E.g. Imagine a glass bulb containing a gas connected to a second glass bulb in which there is a vacuum.

E.g. What if we place hot metal block in close contact with a cold metal block?

Now we need to get a little more specific – for a spontaneous process the entropy of the Universe (ΔS_universe) must increase, not the system in isolation.

E.g. If we mix gaseous ammonia with gaseous hydrogen chloride we see clouds of white smoke of ammonium chloride

ΔS is negative, the entropy of the system has decreased, and yet this is still a spontaneous process …. how can we explain what is going on?

This is a highly exothermic reaction releasing heat energy as the new strong bonds form between the NH₄⁺ and Cl^– ions, and this energy is moving from the system (our reaction) to the surroundings (the air). The molecules in the air absorb this heat, the temperature of the surroundings increases. Not only is there more energy to distribute, we should remember that now the air molecules have more energy they are moving around faster, and their disorder increases as well. However we look at it, there is an increase in the entropy of the surroundings.

ΔS_universe = ΔS_surroundings + ΔS_system

Clearly, ΔS_surroundings must be sufficiently positive to compensate for ΔS_systembeing negative as ΔS_universe is positive overall.

Recap:

in an exothermic process the system gives out heat to the surroundings and so ΔS_surr is positive
In an endothermic process the system absorbs heat from the surroundings and so ΔS_surr is negative
ΔS_universeis often written asΔS_total (we’ll use this term moving forward)

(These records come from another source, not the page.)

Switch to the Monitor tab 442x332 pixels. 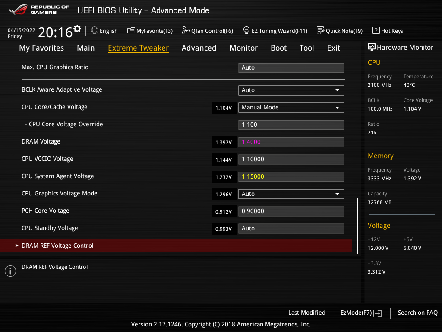(243, 48)

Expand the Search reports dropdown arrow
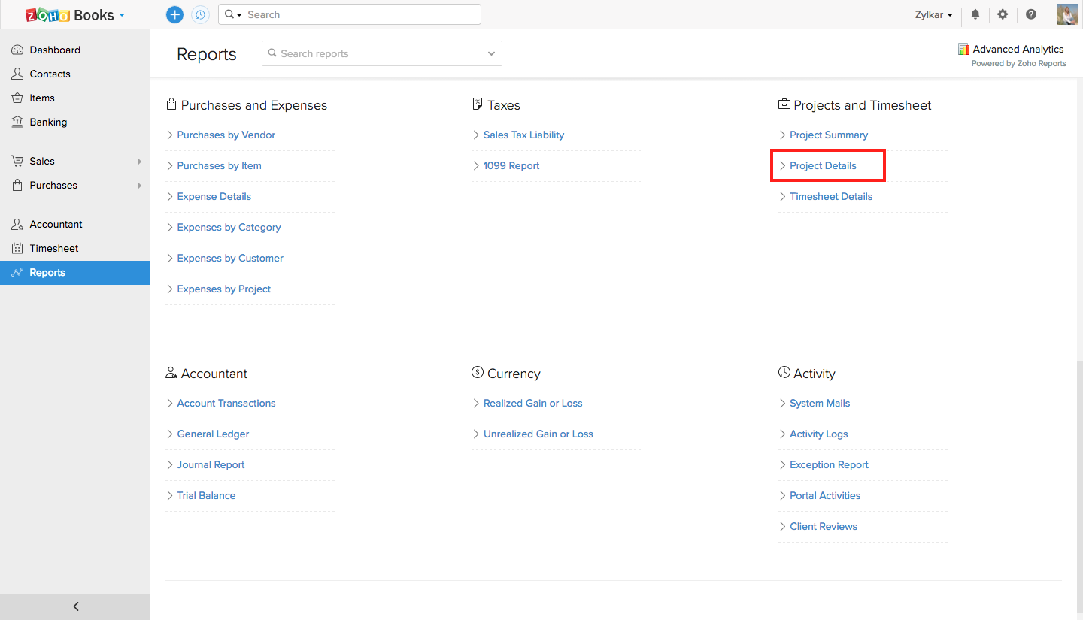click(x=491, y=53)
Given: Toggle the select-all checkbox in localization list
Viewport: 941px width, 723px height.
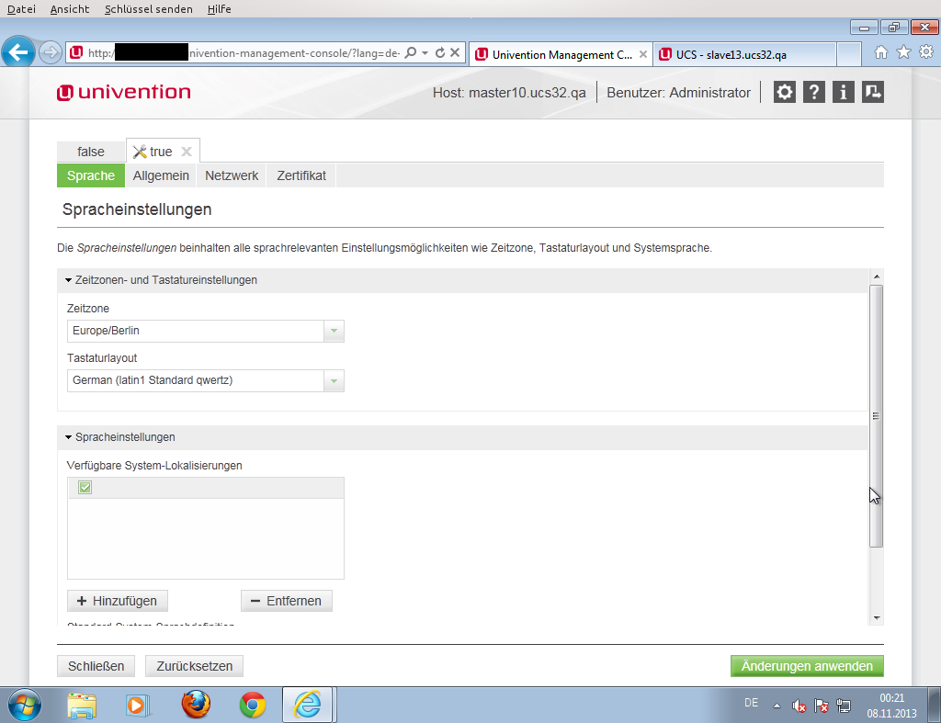Looking at the screenshot, I should click(x=85, y=488).
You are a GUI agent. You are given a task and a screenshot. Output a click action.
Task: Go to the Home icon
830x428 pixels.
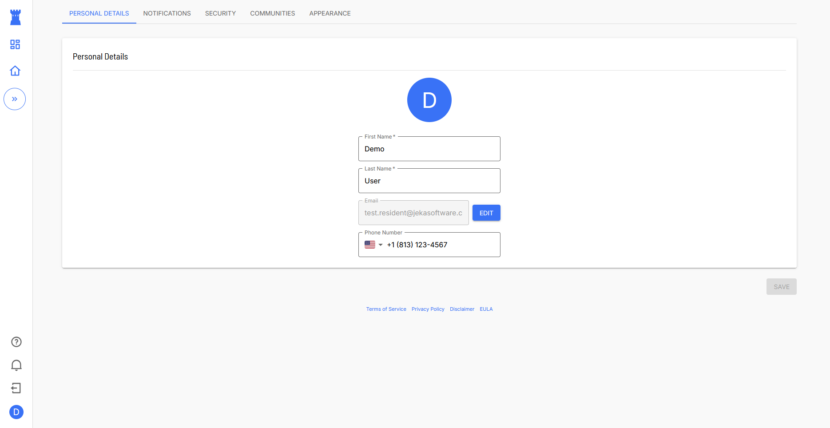click(15, 71)
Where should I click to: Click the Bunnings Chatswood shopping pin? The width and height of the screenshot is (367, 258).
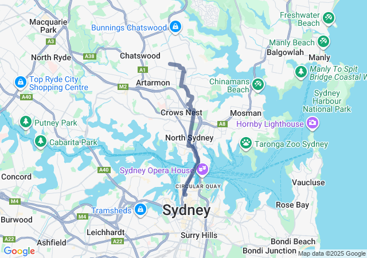[175, 27]
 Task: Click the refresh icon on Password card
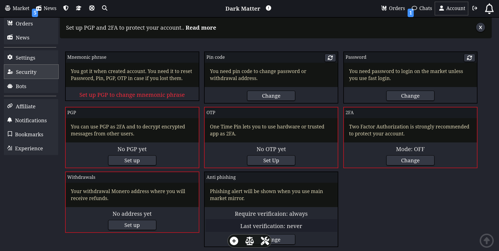click(x=469, y=58)
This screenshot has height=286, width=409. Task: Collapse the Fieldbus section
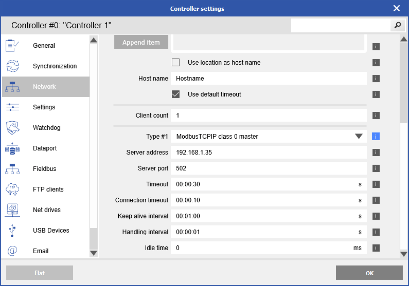[x=45, y=169]
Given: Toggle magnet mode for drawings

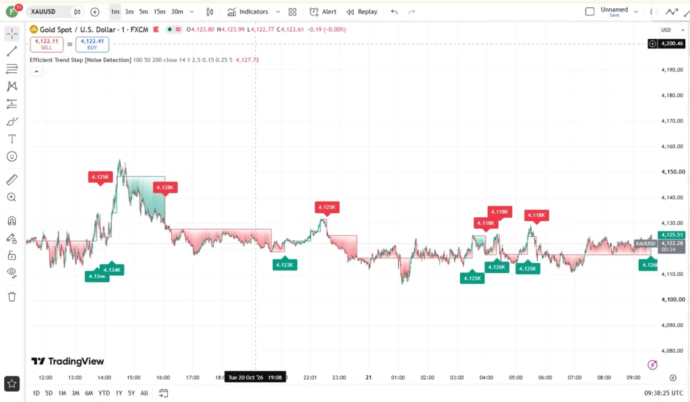Looking at the screenshot, I should pyautogui.click(x=12, y=221).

Let’s return to the original question.

H₂O_(l) ⇾ H₂O_(s) ΔS_sysis negative and ΔH = – 6010 Jmol^-1

This makes sense. Energy is released as strong hydrogen bonds form and lock water molecules into a lattice of ice (water freezing is an exothermic process), and ΔS_sys decreases as in ice the water molecules have less energy to distribute and they themselves are not free to move – the system is becoming more ordered, less random.

We know from everyday experience that water forming ice is a spontaneous process, but only at temperatures less than 0°C.

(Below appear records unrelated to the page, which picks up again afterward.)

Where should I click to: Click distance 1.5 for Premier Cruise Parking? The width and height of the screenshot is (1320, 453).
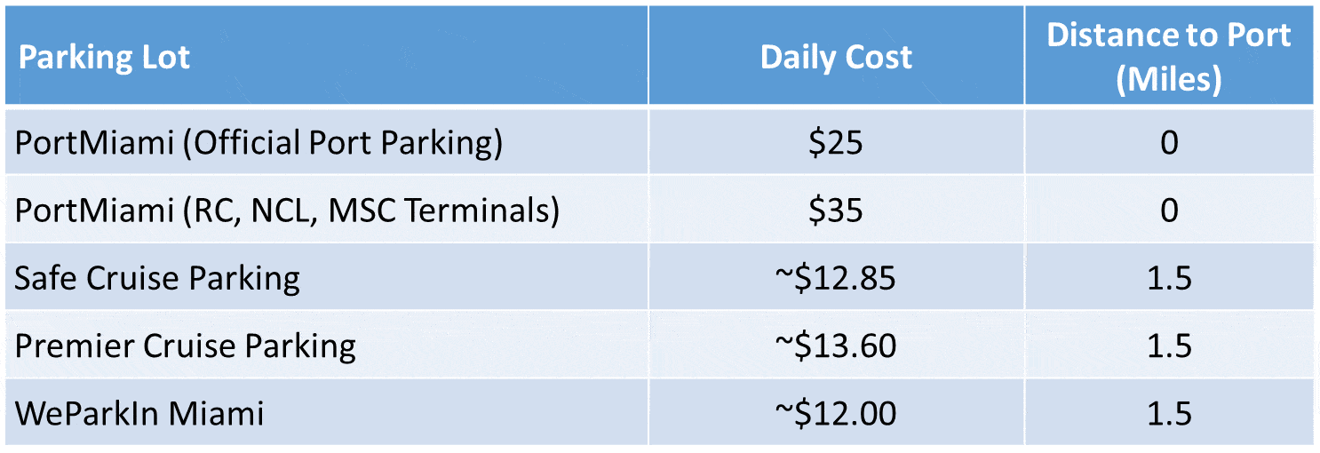1169,344
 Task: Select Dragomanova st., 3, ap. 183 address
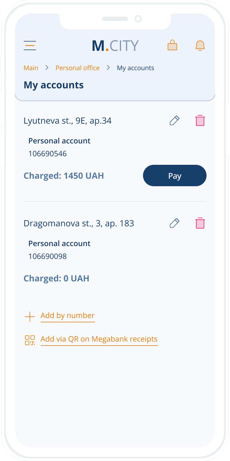tap(79, 224)
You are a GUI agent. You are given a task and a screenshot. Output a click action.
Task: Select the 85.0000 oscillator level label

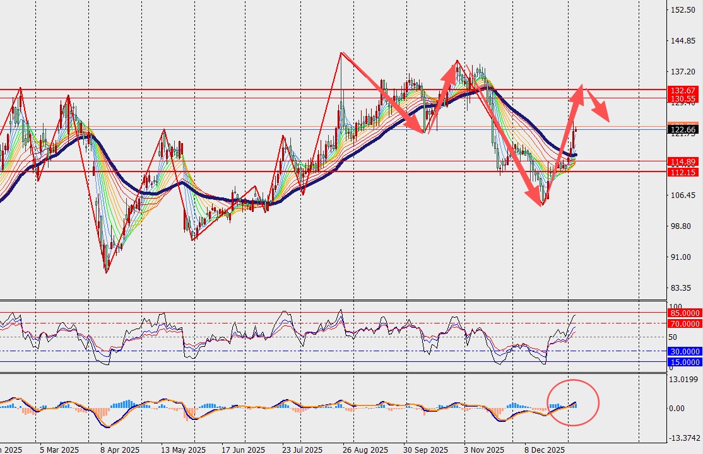pyautogui.click(x=684, y=313)
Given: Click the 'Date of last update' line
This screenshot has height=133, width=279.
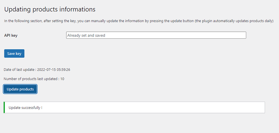Looking at the screenshot, I should pos(37,70).
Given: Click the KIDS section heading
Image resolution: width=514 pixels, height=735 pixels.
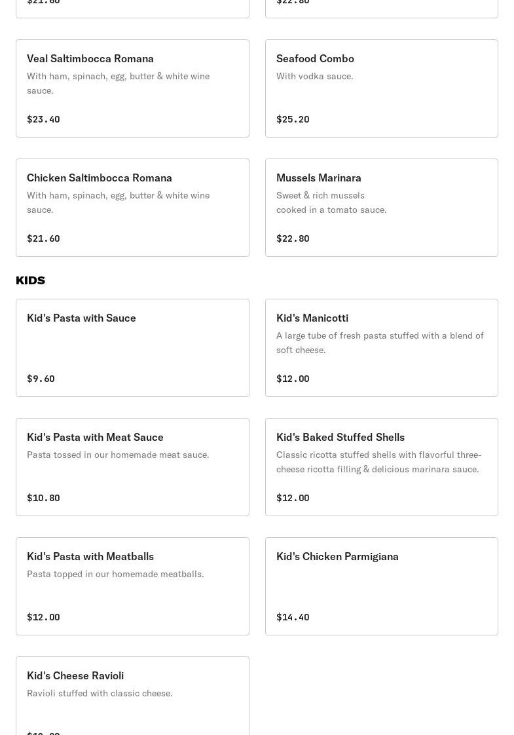Looking at the screenshot, I should point(31,280).
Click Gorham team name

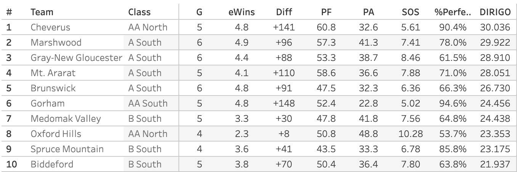click(x=48, y=104)
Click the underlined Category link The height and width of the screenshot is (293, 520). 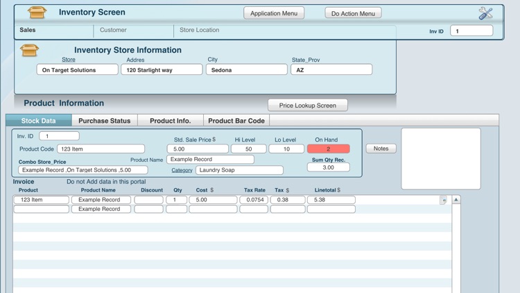pos(182,170)
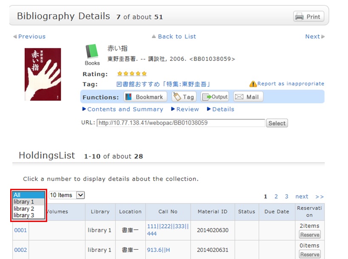
Task: Click the red book cover thumbnail
Action: (42, 74)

ΔS_total = ΔS_surr + ΔS_sys

ΔS_{_total} is only positive at temperatures < 0°C; ΔS_surr is positive because this is an exothermic process and energy is being released to the surroundings; ΔS_sys is negative.

So what are we saying? The heat energy released is only sufficiently increasing the entropy of the surroundings to the point where ΔS_{_total} is positive (overcoming the decrease in ΔS_sys) if those surroundings are cold enough (< 0°C) to begin with.

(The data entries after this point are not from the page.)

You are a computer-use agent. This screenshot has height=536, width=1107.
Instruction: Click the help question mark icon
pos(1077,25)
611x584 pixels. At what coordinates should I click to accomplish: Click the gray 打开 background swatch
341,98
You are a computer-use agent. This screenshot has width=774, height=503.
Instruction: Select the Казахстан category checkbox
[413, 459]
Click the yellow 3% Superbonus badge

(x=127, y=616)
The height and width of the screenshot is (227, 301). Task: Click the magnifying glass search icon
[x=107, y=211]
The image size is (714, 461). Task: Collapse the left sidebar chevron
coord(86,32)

Imagine you have £10 in your bank account. If I give you £10 your overall worth has doubled – the addition of that £10 has had a significant impact. However, if you had £10000 in your bank account and I gave you £10, your overall worth has not increased noticeably at all.

It is the same with energy. If the surroundings are cold, a certain addition of energy has a big effect on increasing the entropy of those surroundings but if the surroundings are hot, adding the same fixed amount of energy leads to a far less significant increase in their entropy.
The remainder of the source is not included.